▶ **WORK TO COMPLETE**
(a) In the piece about the summer holiday, what did the shaman Miguel say the writer had been in a past life?
(b) Pick up the piece about the summer holiday where it stops, and keep writing it.
*** Opening GIVEN TEXT ***
Summer holiday made me stoopid

Cambridge vacations make you really stupid like, argues JOE GOODMAN

Cindies DoS goodbye Library May Week mental health shaman south america spiritual awakening stoopid sugar daddy summer holiday swaps

We get long holidays here, did you know? Christmas and Easter are about a month, but the summer is three. Three glorious months of sleeping and sunbathing, after two months of punching yourself in the spleen to stay awake.

It’s nice I guess. You can go travelling, or get a day-job, or find any one of these schemes that will ship you off to the ends of the earth under the proviso that you act really English and tell people you’re from Cambridge all the time.

This year, I went to Peru because I never had a gap-yah and I wanted something new to hang on my wall. To tell the truth it was great. I met a Shaman called Miguel and he told me I was a snake in a past life. But that’s another story.

Having a spiritual a-wee-kening

Three months in South America may have nurtured my soul; but in some sort of fucked up inverse correlation, my brain has completely shrunk to make space.

People talk about getting stupid over the holidays, but it’s only now that it has started to feel real. I can’t read a page without having to immediately reread it. I can’t listen to a lecturer for more than half an hour without realising I was never listening at all.
*** Closing GIVEN TEXT ***
*** Opening DATA EXCERPTS ***
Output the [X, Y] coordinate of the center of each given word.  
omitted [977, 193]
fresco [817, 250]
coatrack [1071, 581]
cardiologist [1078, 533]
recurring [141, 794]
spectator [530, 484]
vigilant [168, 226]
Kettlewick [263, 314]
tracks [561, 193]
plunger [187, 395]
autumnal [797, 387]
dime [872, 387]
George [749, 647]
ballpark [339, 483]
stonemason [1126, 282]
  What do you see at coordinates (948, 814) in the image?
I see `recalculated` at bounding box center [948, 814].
*** Closing DATA EXCERPTS ***
▶ **ACTIVITY ANSWERS**
(a) A snake.

(b)
And to contrast that with the place I was at the end of last term. It’s funny to think of the all-night power shifts I was pulling when exam panic hit. Worlds away from where I am now.

That’s the thing, it’s a weird trade-off: get really really stressed out and then really really calm, until you’ve forgotten all the bad bits and trick yourself into thinking you really really like it here.

I realised the other day that my memory of last year is quite literally just a best-bits package of Cindies, swaps and May-week with the weeks of library torture and DOS meetings conveniently edited out.

Oh the memories

But in the words of Miguel, ‘It doesn’t have to be like this, Jose’. And it doesn’t. Why do we have to have stupidly intense terms just for stupidly long holidays?

There’s something to be said for arguing that it’s worth it just for the release of getting it over. Or that one day, looking back, you might almost feel proud. But really, you wouldn’t put yourself through that sort of pressure in any other situation.

And as for tradition, well that top-hatted sugar daddy can eat my flatulence. Their Michaelmas could still be their Michaelmas if they gave us one more week of term, their Lent could still be their Lent. For fuck’s sake I’ll even let them keep their Easter.

Of course, the only real reason terms are so short is so college can make a killing out of renting your room for corporate functions.

According to the college website, my room from first year goes for £70 a night out of term. Put that next to the £10 I was paying and you might start to get an idea of why they like to get rid of us ASAP.

Young adults being delicate

I mean I’m sure they do a lot of good with that money. But when mental health issues are becoming so prevalent across the University, it makes you wonder if prioritising corporate moneymaking opportunities is really the responsible decision.

I think it’s enough now. There’s a reason other universities have longer terms and it’s not because they’re lower down the league table.

Young adults are delicate creatures. Our minds are amazing but they need looking after. They’ll rust if you leave them alone for too long, but overwork them and they’ll just snap.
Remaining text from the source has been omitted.